───── PROVIDED RECORDS ─────

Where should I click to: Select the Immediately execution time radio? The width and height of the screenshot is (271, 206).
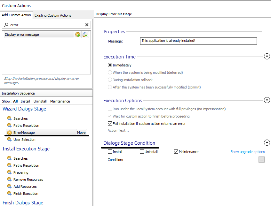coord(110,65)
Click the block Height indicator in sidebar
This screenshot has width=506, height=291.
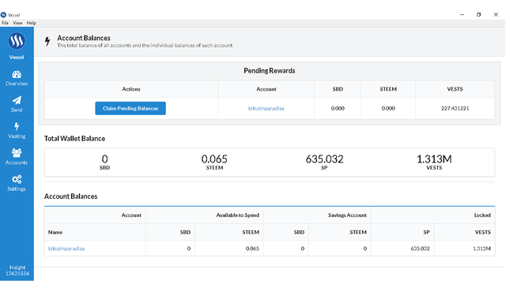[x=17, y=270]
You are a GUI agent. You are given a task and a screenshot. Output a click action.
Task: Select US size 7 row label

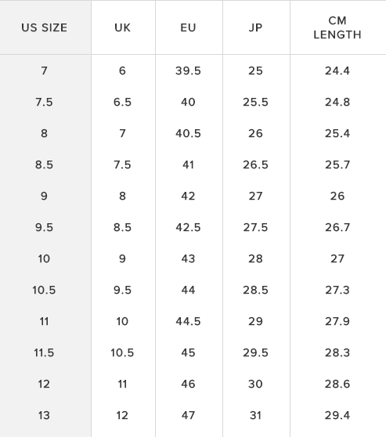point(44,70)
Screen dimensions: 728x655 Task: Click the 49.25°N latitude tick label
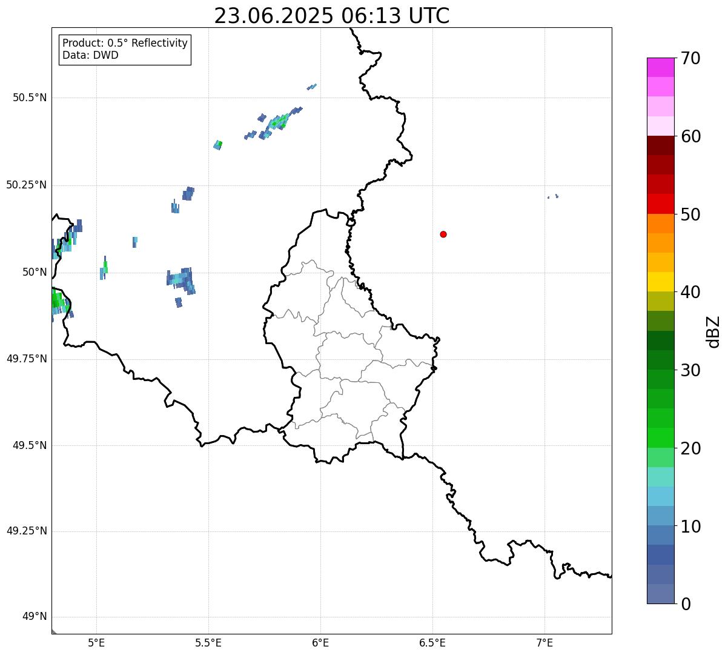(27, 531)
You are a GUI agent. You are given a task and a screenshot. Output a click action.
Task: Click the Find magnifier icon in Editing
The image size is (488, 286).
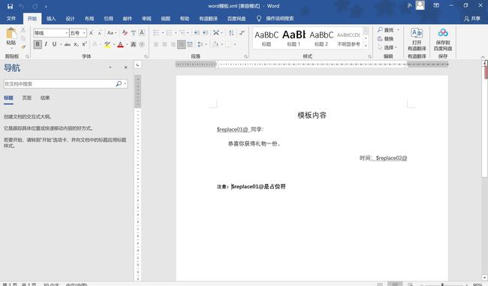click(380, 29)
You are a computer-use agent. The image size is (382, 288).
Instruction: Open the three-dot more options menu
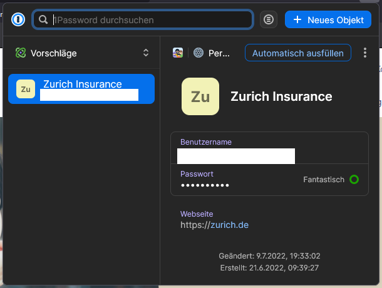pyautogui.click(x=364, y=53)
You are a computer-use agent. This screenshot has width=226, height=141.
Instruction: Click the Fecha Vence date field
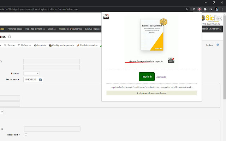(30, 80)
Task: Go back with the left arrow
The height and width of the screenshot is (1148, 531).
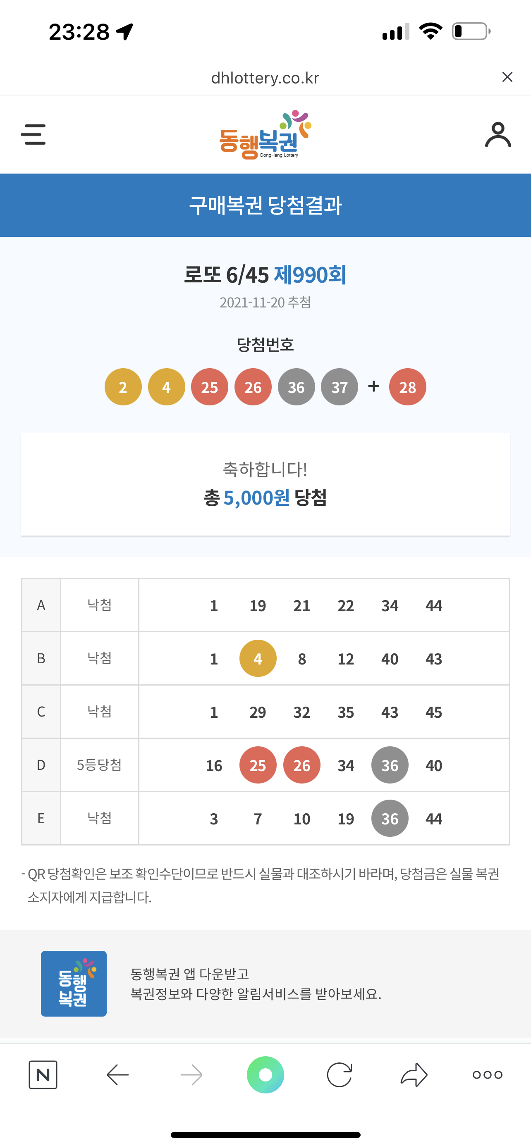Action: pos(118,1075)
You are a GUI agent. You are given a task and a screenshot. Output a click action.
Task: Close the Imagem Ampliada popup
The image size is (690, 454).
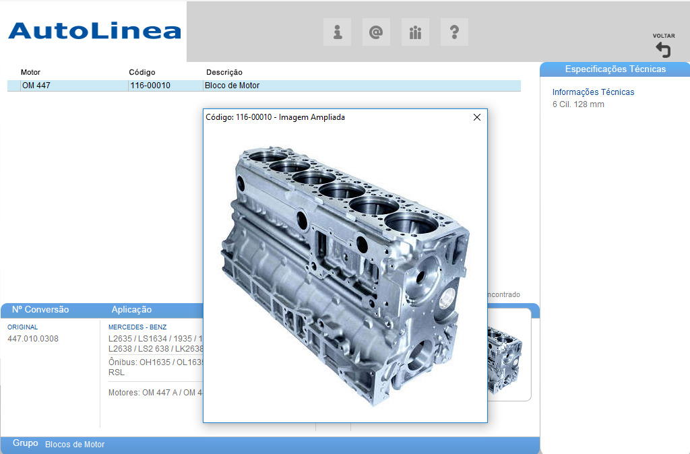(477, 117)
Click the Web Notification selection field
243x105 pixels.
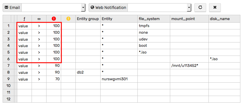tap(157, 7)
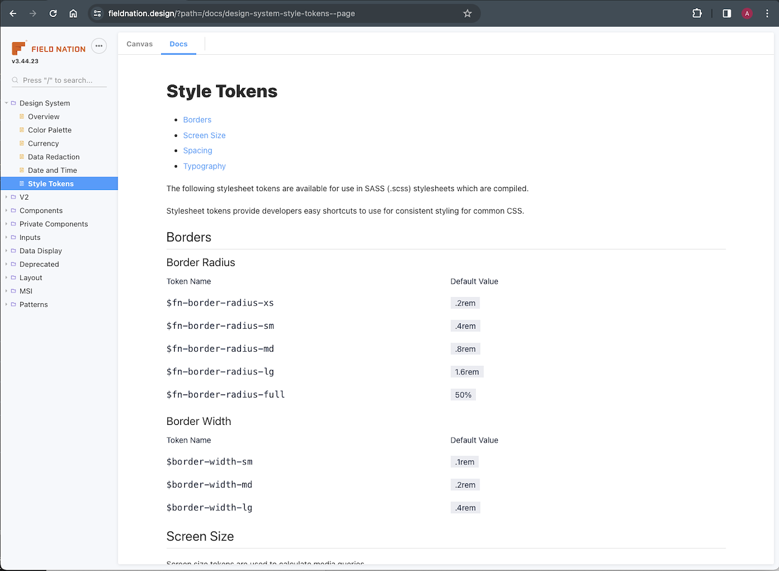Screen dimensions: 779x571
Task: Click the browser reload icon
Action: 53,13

─────
───── PROVIDED RECORDS ─────

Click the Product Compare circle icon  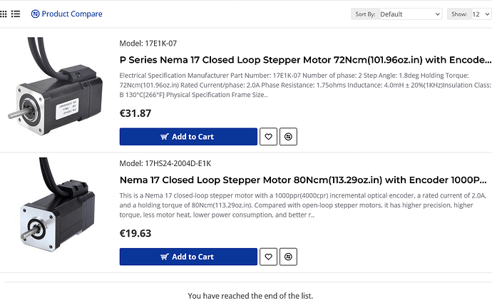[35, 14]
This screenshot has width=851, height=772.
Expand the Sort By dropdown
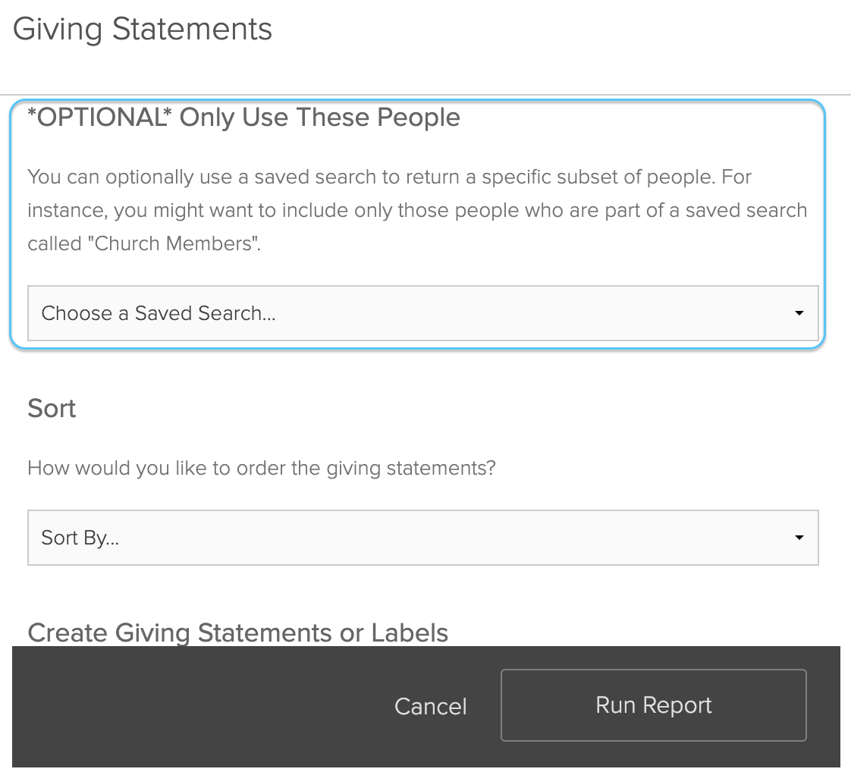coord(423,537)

─────
───── PROVIDED RECORDS ─────

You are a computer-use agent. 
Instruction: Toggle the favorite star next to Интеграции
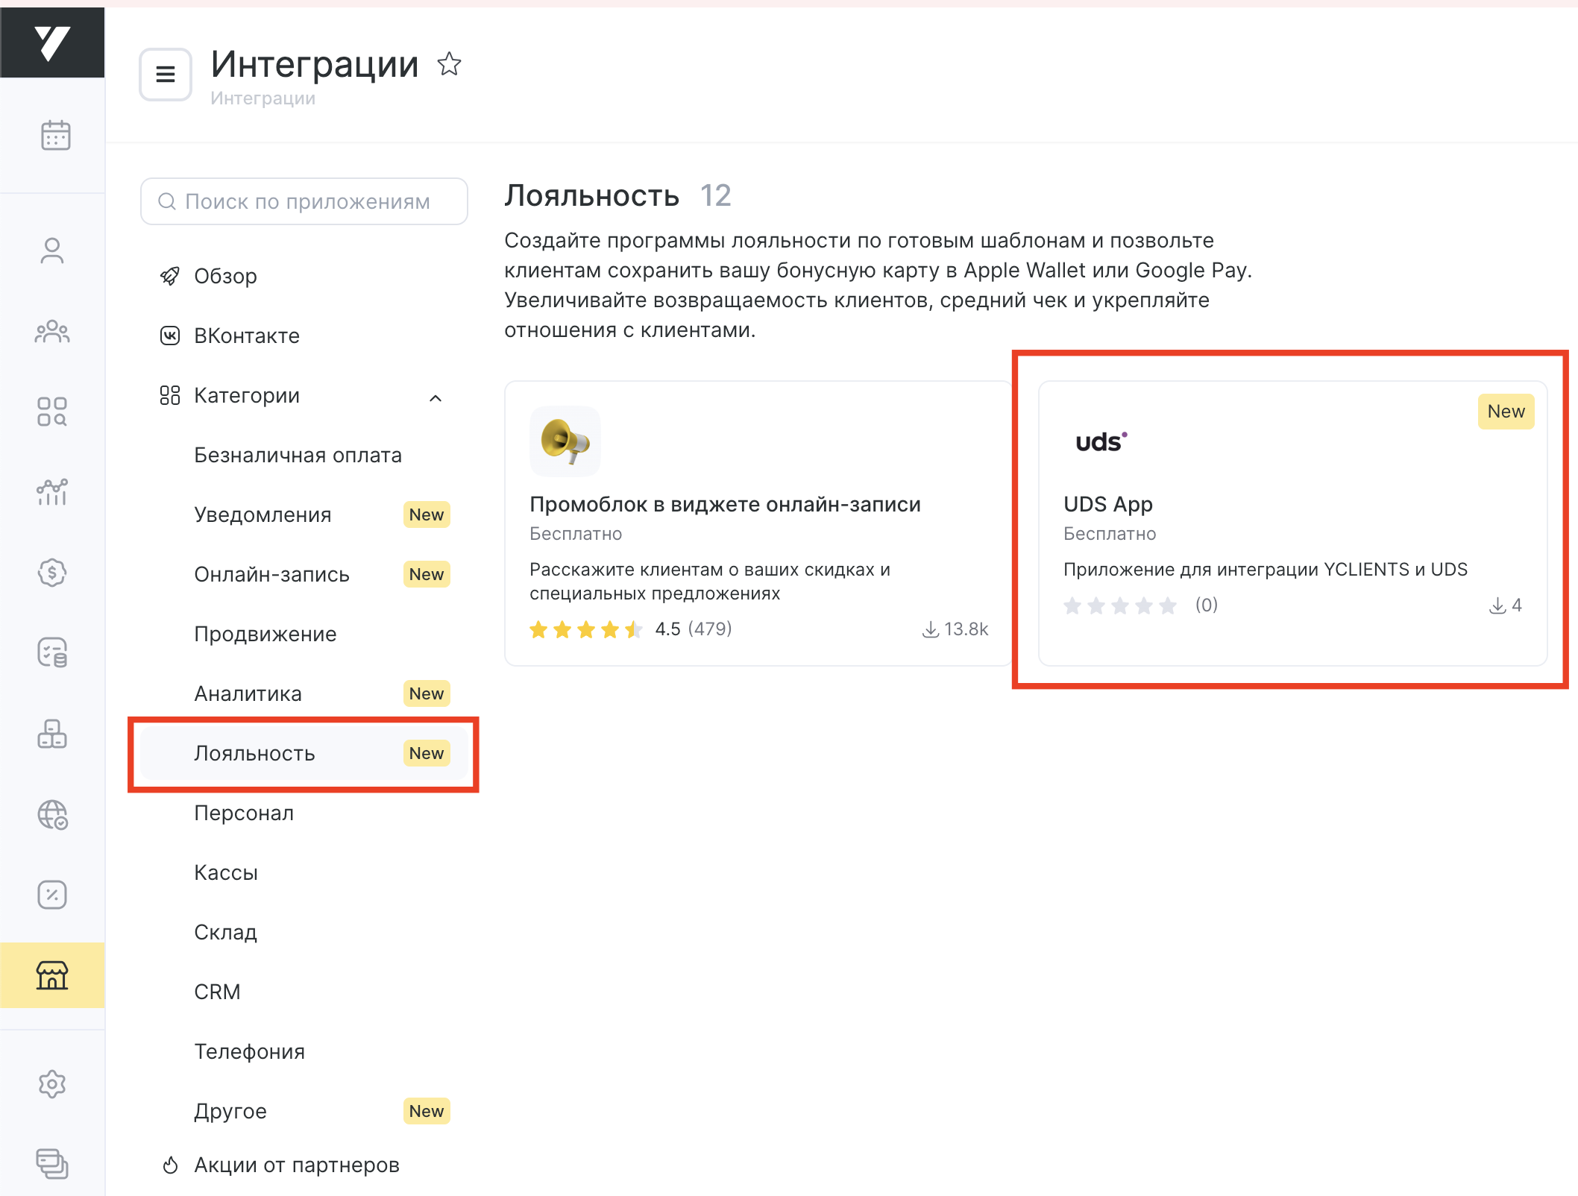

─────

• THE PROBLEM: Which lines above hold the string "computer"? Copy every one of them.

• EXPECTED OUTPUT:
You are a computer-use agent. The image size is (382, 288).
You are a computer-use agent. This screenshot has width=226, height=141.
You are a computer-use agent. 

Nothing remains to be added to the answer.